**What you need to do**.
Rewrite the lines below so that every occurrence of "dropdown" becomes "drop-down", and keep everything else the same.

--- START Records shown ---

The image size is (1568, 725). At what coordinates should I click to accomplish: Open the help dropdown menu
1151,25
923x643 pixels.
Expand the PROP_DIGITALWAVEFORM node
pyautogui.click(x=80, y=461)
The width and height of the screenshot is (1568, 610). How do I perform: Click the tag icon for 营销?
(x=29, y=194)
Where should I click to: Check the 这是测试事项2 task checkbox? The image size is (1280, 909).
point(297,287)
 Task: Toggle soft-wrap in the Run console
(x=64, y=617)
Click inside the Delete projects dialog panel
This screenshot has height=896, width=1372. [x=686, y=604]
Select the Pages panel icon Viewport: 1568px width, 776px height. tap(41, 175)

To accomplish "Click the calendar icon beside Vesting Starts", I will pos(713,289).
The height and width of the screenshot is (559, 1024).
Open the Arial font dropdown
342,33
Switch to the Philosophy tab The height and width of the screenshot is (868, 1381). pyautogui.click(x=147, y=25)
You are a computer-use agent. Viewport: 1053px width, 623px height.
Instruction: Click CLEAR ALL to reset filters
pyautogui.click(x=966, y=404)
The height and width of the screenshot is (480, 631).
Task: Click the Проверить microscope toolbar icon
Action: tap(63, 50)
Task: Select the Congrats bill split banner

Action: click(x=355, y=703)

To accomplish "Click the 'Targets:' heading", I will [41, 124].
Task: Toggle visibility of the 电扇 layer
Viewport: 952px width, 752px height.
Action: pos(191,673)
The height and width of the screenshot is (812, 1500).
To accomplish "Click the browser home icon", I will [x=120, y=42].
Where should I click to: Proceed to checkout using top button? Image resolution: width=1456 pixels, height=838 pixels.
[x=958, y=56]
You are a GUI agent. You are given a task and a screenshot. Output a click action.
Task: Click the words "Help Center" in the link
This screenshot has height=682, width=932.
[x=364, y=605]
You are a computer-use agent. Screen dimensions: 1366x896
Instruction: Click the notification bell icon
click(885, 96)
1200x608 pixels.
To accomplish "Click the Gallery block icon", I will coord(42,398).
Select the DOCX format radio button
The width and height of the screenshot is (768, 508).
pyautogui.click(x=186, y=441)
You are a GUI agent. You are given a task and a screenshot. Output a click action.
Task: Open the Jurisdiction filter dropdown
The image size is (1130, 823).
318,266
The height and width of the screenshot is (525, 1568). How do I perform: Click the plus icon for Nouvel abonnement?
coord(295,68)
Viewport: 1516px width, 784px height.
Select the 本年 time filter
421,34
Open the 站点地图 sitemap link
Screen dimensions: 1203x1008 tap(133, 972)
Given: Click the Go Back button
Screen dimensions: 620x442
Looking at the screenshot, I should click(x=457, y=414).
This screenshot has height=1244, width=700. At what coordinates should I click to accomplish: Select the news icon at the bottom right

--- END Records shown ---

**Completed exercise**.
The image size is (1568, 725). At what coordinates should I click to accomplish: Open the help drop-down menu
1151,25
923x643 pixels.
Expand the PROP_DIGITALWAVEFORM node
pyautogui.click(x=80, y=461)
The width and height of the screenshot is (1568, 610). How do I perform: Click the tag icon for 营销?
(x=29, y=194)
Where should I click to: Check the 这是测试事项2 task checkbox? The image size is (1280, 909).
point(297,287)
 Task: Toggle soft-wrap in the Run console
(x=64, y=617)
Click inside the Delete projects dialog panel
This screenshot has height=896, width=1372. [x=686, y=604]
Select the Pages panel icon Viewport: 1568px width, 776px height. tap(41, 175)

To accomplish "Click the calendar icon beside Vesting Starts", I will pos(713,289).
The height and width of the screenshot is (559, 1024).
Open the Arial font drop-down
342,33
Switch to the Philosophy tab The height and width of the screenshot is (868, 1381). pyautogui.click(x=147, y=25)
You are a computer-use agent. Viewport: 1053px width, 623px height.
Instruction: Click CLEAR ALL to reset filters
pyautogui.click(x=966, y=404)
The height and width of the screenshot is (480, 631).
Task: Click the Проверить microscope toolbar icon
Action: tap(63, 50)
Task: Select the Congrats bill split banner

Action: click(x=355, y=703)

To accomplish "Click the 'Targets:' heading", I will [41, 124].
Task: Toggle visibility of the 电扇 layer
Viewport: 952px width, 752px height.
Action: pos(191,673)
The height and width of the screenshot is (812, 1500).
To accomplish "Click the browser home icon", I will [x=120, y=42].
Where should I click to: Proceed to checkout using top button? Image resolution: width=1456 pixels, height=838 pixels.
[x=958, y=56]
You are a GUI agent. You are given a task and a screenshot. Output a click action.
Task: Click the words "Help Center" in the link
This screenshot has height=682, width=932.
[x=364, y=605]
You are a computer-use agent. Screen dimensions: 1366x896
Instruction: Click the notification bell icon
click(885, 96)
1200x608 pixels.
To accomplish "Click the Gallery block icon", I will coord(42,398).
Select the DOCX format radio button
The width and height of the screenshot is (768, 508).
pyautogui.click(x=186, y=441)
You are a GUI agent. You are given a task and a screenshot. Output a click action.
Task: Open the Jurisdiction filter drop-down
The image size is (1130, 823).
318,266
The height and width of the screenshot is (525, 1568). How do I perform: Click the plus icon for Nouvel abonnement?
coord(295,68)
Viewport: 1516px width, 784px height.
Select the 本年 time filter
421,34
Open the 站点地图 sitemap link
Screen dimensions: 1203x1008 tap(133, 972)
Given: Click the Go Back button
Screen dimensions: 620x442
Looking at the screenshot, I should click(x=457, y=414).
This screenshot has height=1244, width=700. At what coordinates should I click to accomplish: Select the news icon at the bottom right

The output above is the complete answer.